En este contexto, Chile ha sostenido una posición que favorece y promueve el libre comercio, pues junto a un puñado de naciones del Asia-Pacífico, ha adherido a un par de compromisos, para mantener abiertas las cadenas de suministro, absteniéndose de aplicar nuevas barreras arancelarias y no arancelarias, que pudieran afectar, especialmente, al flujo de bienes alimenticios y sanitarios. Además, la red de acuerdos comerciales suscritos ha sostenido la posibilidad de que estos últimos ingresen al país con arancel 0%.

Pero otro fenómeno también merece atención: el comercio de países periféricos transita hacia su agilización, basada en el uso de TIC. Ciertamente, esta transición ya se estaba desenvolviendo, pero la pandemia podría venir a acentuar y consolidar este cambio. Tanto la Organización Mundial de Aduanas (OMA), como la OMC han promovido la aplicación de medidas de facilitación del comercio, focalizadas en las gestiones de ingreso y salida de mercancías a través de las fronteras. Éstas convergen en distintas implementaciones, como digitalización de información, sistemas virtuales de ventanilla única, para acelerar los procedimientos, y fortalecimiento de la coordinación de aduanas entre sí y con el sector privado.

En Chile, esas propuestas han impulsado la ejecución de la ventanilla única llamada “Sistema Integrado de Comercio Exterior” y han estimulado la certificación de “operadores económicos autorizados”, actores del ámbito, cuyo desempeño ofrece garantías de seguridad en las operaciones. Ambas medidas tienen por objeto acelerar las tramitaciones fronterizas y que en Latinoamérica, el sudeste asiático y África, se han ido incorporando cambios de esta naturaleza, mientras que en naciones europeas y norteamericanas, ya llevan algunos años en vigor, producto del empuje ejercido por los atentados terroristas de inicios de este siglo.

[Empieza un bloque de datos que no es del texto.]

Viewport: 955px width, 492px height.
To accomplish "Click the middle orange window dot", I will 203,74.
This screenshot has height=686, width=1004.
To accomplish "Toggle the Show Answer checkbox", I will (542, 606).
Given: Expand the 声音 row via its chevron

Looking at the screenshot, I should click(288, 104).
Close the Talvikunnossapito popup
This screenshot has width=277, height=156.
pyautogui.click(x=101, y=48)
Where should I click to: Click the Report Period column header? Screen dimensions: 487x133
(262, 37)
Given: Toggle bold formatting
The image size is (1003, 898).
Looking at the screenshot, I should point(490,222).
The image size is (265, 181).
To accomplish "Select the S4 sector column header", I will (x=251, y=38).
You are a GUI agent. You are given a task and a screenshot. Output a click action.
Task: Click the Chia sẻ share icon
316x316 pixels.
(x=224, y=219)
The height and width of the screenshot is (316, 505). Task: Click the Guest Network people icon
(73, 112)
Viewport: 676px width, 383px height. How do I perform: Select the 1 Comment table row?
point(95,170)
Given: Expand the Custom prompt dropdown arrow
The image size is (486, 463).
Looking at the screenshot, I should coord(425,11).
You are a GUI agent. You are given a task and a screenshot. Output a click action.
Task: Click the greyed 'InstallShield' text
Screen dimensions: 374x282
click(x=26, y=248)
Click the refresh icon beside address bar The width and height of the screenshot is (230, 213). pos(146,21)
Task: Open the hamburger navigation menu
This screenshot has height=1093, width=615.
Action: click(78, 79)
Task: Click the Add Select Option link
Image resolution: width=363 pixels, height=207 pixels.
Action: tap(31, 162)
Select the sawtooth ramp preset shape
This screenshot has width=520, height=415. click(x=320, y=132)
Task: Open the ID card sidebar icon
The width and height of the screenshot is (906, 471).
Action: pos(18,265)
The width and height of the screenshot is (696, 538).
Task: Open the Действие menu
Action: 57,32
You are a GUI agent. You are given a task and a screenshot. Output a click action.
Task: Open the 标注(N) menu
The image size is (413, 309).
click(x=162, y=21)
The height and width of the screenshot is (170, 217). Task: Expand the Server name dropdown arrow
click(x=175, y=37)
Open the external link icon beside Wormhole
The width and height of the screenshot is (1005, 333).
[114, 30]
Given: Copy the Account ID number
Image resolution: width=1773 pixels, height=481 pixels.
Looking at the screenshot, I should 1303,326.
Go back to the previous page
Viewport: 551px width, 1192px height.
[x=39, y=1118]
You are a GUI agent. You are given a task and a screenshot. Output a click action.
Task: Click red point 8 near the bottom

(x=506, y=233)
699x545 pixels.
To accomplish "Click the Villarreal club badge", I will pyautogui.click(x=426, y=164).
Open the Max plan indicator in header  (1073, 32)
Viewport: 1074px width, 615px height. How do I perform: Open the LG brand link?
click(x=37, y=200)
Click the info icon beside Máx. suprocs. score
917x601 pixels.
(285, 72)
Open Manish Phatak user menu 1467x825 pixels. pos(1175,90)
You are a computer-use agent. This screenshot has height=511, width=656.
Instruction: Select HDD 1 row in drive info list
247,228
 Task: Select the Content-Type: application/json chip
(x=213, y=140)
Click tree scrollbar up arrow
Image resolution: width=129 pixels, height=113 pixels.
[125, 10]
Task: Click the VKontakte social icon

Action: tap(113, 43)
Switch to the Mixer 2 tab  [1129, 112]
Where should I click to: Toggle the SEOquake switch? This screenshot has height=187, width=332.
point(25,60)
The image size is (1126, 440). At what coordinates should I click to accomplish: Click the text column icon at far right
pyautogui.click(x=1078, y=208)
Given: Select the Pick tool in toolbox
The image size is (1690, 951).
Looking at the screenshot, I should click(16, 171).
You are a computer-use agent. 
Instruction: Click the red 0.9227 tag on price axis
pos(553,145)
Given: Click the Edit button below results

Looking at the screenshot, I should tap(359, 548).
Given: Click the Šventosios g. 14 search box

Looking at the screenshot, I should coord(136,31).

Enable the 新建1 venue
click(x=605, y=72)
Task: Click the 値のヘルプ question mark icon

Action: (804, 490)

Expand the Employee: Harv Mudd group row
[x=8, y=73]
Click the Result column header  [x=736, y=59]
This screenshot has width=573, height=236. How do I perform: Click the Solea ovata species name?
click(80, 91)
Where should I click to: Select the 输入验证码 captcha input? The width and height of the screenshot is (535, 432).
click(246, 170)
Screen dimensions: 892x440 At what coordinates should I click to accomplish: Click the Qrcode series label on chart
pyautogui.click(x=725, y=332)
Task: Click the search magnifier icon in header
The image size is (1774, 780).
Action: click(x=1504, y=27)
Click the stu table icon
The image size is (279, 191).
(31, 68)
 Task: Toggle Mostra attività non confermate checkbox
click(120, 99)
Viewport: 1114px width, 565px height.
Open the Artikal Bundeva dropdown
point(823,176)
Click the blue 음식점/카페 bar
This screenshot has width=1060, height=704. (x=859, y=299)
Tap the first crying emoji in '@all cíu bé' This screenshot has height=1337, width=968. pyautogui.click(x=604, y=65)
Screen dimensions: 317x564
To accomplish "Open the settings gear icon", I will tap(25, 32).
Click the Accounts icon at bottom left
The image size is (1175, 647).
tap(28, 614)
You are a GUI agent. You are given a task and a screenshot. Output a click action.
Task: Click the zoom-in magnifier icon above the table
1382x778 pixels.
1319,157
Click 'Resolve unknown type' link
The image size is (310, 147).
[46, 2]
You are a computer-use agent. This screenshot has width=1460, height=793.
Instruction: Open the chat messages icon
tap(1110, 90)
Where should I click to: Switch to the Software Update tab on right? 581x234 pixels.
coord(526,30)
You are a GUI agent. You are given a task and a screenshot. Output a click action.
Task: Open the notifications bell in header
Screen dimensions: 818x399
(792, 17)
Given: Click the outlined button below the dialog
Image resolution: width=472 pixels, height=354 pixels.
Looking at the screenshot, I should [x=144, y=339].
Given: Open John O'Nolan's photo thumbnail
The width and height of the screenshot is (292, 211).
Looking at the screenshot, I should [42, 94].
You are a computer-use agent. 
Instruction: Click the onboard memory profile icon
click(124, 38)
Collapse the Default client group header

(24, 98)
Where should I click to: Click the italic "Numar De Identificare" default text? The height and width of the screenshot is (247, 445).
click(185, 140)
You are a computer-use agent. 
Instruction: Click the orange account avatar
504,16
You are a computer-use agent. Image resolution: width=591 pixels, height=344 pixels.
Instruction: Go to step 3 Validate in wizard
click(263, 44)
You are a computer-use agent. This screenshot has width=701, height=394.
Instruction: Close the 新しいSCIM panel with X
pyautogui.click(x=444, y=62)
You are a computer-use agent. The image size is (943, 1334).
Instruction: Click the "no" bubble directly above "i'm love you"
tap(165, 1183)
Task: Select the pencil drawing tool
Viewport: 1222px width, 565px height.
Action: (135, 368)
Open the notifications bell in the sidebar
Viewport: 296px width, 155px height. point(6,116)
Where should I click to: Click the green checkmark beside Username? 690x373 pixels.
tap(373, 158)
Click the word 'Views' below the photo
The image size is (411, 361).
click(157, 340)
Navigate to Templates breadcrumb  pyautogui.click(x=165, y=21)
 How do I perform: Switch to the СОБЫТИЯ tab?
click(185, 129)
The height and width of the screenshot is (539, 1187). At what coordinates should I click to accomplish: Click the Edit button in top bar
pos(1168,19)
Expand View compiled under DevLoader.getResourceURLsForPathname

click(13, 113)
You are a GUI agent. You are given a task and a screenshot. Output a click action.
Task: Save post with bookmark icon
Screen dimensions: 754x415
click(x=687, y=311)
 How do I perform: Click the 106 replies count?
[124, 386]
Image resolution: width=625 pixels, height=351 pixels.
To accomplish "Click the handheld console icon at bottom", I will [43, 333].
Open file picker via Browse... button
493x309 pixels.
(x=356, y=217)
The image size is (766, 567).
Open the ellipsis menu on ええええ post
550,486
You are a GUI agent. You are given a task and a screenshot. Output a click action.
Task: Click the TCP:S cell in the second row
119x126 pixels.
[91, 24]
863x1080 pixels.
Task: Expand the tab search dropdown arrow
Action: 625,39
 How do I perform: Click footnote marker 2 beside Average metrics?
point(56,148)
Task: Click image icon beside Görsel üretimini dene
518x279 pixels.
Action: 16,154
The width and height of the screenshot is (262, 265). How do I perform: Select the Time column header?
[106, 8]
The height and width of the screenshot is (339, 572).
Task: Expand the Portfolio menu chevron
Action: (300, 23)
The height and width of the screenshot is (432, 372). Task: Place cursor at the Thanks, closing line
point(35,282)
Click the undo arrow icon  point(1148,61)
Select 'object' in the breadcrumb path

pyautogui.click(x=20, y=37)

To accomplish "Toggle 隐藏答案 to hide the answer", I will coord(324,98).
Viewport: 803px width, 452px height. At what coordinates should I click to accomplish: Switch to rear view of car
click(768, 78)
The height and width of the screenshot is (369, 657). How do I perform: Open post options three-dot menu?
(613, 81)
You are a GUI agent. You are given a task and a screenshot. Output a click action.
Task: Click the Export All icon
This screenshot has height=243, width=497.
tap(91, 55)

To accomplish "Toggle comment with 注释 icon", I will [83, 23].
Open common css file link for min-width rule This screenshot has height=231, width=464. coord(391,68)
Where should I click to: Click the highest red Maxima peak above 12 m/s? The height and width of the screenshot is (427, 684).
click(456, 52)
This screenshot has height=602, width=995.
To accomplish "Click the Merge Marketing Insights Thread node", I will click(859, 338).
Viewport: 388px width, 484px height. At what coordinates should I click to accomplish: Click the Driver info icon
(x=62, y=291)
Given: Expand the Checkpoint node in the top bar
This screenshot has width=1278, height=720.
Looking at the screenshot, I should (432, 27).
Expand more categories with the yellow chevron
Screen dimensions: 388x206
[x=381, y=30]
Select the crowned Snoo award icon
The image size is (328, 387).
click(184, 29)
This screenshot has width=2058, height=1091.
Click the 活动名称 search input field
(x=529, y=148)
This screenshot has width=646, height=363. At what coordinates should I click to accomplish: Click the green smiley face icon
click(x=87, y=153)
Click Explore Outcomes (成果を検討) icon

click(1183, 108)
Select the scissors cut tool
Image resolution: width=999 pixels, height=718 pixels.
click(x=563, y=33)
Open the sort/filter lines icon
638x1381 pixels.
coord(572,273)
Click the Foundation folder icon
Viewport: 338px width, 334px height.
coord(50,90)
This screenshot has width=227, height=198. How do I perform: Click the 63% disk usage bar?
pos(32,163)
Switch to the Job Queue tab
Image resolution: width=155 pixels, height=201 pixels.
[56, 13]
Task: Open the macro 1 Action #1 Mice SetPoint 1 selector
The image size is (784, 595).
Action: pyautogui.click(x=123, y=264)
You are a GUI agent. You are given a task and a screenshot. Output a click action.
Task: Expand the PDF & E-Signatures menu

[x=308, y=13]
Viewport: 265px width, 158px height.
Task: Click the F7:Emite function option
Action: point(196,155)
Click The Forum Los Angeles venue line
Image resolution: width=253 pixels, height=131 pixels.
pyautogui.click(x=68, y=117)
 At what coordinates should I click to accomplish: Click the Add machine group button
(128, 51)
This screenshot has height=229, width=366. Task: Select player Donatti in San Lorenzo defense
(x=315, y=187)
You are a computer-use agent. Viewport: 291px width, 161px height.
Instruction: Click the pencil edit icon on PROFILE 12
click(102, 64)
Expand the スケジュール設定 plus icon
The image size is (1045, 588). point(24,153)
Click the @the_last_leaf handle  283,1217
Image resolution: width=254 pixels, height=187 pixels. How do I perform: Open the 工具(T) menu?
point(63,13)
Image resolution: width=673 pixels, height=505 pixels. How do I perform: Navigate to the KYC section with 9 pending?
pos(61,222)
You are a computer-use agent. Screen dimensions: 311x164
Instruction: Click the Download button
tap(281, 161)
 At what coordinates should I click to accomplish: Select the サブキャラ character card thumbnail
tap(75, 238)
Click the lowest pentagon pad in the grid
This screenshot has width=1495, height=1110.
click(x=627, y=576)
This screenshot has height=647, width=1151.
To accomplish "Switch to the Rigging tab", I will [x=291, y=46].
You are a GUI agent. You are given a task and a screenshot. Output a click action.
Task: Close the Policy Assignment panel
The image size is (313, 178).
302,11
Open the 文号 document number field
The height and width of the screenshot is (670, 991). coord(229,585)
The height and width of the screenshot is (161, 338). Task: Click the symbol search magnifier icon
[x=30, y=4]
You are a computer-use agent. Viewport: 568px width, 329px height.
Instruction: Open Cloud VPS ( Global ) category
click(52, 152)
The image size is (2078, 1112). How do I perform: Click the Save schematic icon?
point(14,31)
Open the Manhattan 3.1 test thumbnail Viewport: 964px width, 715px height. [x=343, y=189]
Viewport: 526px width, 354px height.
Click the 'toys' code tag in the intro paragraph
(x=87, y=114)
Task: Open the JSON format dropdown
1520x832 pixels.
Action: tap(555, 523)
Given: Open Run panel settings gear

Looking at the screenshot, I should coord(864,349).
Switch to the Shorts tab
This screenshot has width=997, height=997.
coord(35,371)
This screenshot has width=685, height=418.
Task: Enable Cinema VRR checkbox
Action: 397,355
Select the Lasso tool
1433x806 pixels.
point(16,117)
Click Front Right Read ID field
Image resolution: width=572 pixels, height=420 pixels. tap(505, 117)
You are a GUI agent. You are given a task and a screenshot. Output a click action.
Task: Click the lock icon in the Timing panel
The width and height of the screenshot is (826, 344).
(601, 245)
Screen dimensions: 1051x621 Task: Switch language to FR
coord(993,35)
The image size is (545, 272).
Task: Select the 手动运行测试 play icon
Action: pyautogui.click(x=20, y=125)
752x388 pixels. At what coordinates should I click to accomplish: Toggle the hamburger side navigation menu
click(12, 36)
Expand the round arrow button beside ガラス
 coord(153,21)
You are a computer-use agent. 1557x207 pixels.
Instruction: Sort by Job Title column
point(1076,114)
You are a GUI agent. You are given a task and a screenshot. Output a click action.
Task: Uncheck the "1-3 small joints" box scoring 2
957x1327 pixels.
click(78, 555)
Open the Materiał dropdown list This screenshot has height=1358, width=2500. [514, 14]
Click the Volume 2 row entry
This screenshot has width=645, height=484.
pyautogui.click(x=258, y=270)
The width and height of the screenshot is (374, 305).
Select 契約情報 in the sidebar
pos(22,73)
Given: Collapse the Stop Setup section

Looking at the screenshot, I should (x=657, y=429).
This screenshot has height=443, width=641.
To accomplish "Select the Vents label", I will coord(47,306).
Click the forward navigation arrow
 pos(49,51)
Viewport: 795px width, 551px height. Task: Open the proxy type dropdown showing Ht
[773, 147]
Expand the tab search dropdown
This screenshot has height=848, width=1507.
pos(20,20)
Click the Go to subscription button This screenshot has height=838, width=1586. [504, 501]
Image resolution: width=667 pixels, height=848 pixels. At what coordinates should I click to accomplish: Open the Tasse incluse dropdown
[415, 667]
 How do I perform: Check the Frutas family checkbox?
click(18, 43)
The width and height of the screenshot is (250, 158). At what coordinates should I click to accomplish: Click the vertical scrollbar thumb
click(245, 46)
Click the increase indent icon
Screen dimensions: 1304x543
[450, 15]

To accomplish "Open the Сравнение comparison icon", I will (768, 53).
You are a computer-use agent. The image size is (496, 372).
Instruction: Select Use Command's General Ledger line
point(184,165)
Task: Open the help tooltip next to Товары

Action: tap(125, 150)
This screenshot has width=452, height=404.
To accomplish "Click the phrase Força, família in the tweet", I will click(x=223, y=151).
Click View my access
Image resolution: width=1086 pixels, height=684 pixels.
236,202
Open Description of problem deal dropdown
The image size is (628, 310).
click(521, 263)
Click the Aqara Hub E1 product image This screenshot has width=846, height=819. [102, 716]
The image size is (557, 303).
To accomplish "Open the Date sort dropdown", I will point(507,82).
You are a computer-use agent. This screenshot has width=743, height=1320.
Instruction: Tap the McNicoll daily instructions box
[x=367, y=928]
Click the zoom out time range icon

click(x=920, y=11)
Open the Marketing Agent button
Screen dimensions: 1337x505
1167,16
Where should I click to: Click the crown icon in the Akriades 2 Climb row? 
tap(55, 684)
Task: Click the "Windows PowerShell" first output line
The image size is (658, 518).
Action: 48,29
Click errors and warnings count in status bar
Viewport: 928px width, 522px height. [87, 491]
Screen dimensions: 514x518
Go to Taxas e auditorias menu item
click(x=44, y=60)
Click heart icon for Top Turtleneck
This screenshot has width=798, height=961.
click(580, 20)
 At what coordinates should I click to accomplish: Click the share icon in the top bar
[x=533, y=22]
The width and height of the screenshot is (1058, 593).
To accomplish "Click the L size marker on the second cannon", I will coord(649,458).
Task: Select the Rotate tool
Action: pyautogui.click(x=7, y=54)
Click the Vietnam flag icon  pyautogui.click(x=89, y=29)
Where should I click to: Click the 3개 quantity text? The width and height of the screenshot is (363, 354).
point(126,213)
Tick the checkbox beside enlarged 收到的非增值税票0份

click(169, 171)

En este contexto, la pandemia está imprimiendo mayor presión, haciendo indispensable aceitar las tramitaciones de bienes esenciales en fronteras, aunque por ahora se han multiplicado las medidas de facilitación del comercio. Chile ha permitido la presentación de algunos documentos vía correo electrónico, ha flexibilizado el retiro de mercancías y está autorizando el ingreso de insumos sanitarios mediante declaraciones simplificadas con independencia de su monto. En una mirada global, distintas naciones han presentado casi 150 notificaciones a la OMC, informando la suspensión de trámites asociados a exigencias técnicas, sanitarias y fitosanitarias aplicadas a los bienes.

Así entonces, a pesar de algunas limitaciones a las exportaciones, los países han establecido medidas que aligeran el flujo de importación de bienes esenciales, durante un lapso de tiempo tan incierto como la duración de la pandemia. Tal vez, superados estos vertiginosos días, los cambios se sostengan y conduzcan a un comercio con más o menos restricciones arancelarias, pero probablemente más ágil.

Miguel Muñoz A.

Profesor de la Escuela de Comercio Internacional.

Departamento de Economía, Recursos Naturales y Comercio Internacional.